Godfrey, 49, is best known as the co-founder and former CEO of Aprimo Inc., an Indianapolis tech firm that was sold to Dayton, Ohio-based Teradata Corp. for $525 million in 2010.
Godfrey co-founded Lumavate and serves as chairman of the board.
Hill, 61, co-founded financial software firm Baker Hill in Carmel in 1983 and sold it to Experian PLC for an estimated $75 million in 2005. He was an original investor in Lumavate and joined the firm’s board of managers in August.
Hill will replace former CEO Paul McGrath, who left in July by “mutual decision,” according to Godfrey.
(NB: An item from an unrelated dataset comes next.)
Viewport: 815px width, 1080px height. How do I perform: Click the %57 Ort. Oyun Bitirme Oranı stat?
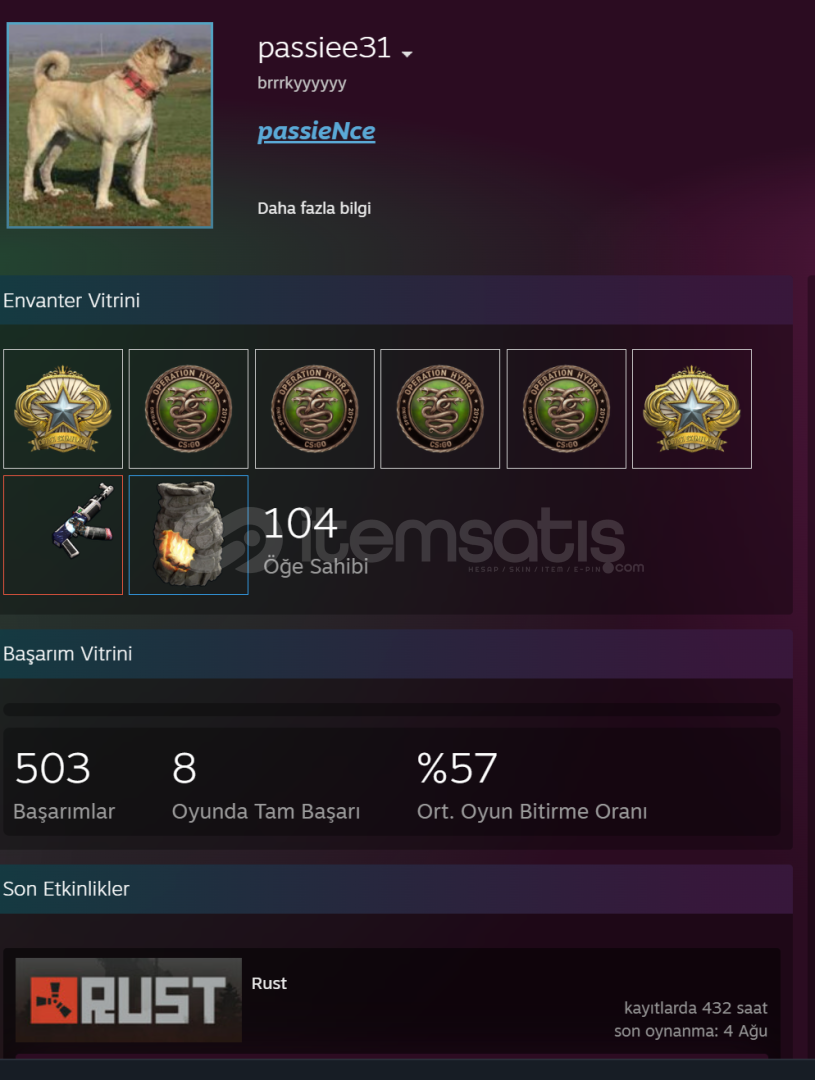tap(532, 785)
Godfrey said McGrath was a good fit for a company in its formative stages, but Hill is “better-suited” for leading a larger tech firm.
Since selling Baker Hill, Hill has been busy running his local private tech investment firm Collina Ventures LLC and serving on numerous corporate boards and trade group boards.
He hasn’t been involved in full-time operations at a tech company in about a dozen years, but said he's missed it, especially the opportunity to “affect things directly” on a day-to-day basis.
Hill and Godfrey invest in and mentor numerous early-stage tech companies, but they said few have been as compelling as Lumavate.
“I don’t see many opportunities coming across my desk that have this kind of potential,” Hill said.
Godfrey and several former Aprimo execs started Lumavate as a subscription-based software-as-a-service firm that focused on helping manufacturing customers create interactive solutions for their end-users.
It got a big boost in early 2017 when it raised $2 million in a venture capital round that was led by former Interactive Intelligence CEO Don Brown.
The company now offers clients a platform for building cloud-based mobile apps and services. The platform lets companies deliver personalized mobile experiences to their customers.
Lumavate has about a dozen clients and plans to add another dozen major customers this year. In addition to manufacturers, the firm is targeting clients in construction, entertainment, hospitality, financial services, software engineering, retail, commercial printing, marketing and systems integration.
Lumavate signed an incentives agreement with the state in 2016 to create up to 93 high-wage jobs by the end of 2020. The company had nine employees at the time. The Indiana Economic Development Corp. offered the firm up to $1.3 million conditional tax credits if it could meet those hiring goals.
Godfrey said the company is on pace to meet those job projections. New employees will come in sales, advisory services, software engineering and marketing.
Hill said Lumavate is working to dispel the idea that a mobile app is strictly a program that somebody downloads on a phone. Clients are relying more and more on “progressive web apps,” which include more accessible activation methods, including near-field communication (NFC) tags, quick response (QR) codes and text-in options.
“There is a fundamental shift happening in mobile technology, and it’s affecting how companies interact with consumers on mobile devices,” Hill said. “Lumavate is positioned to help brands transform their mobile strategies and truly think differently about what mobile means for their
Hill said “customer acquisition” will be his biggest focus as CEO. He said his contacts in the industry give him an edge at attracting talent, and his track record (and Godfrey’s) of leading large tech companies give them credibility.
“Bill and I together get people’s attention,” he said.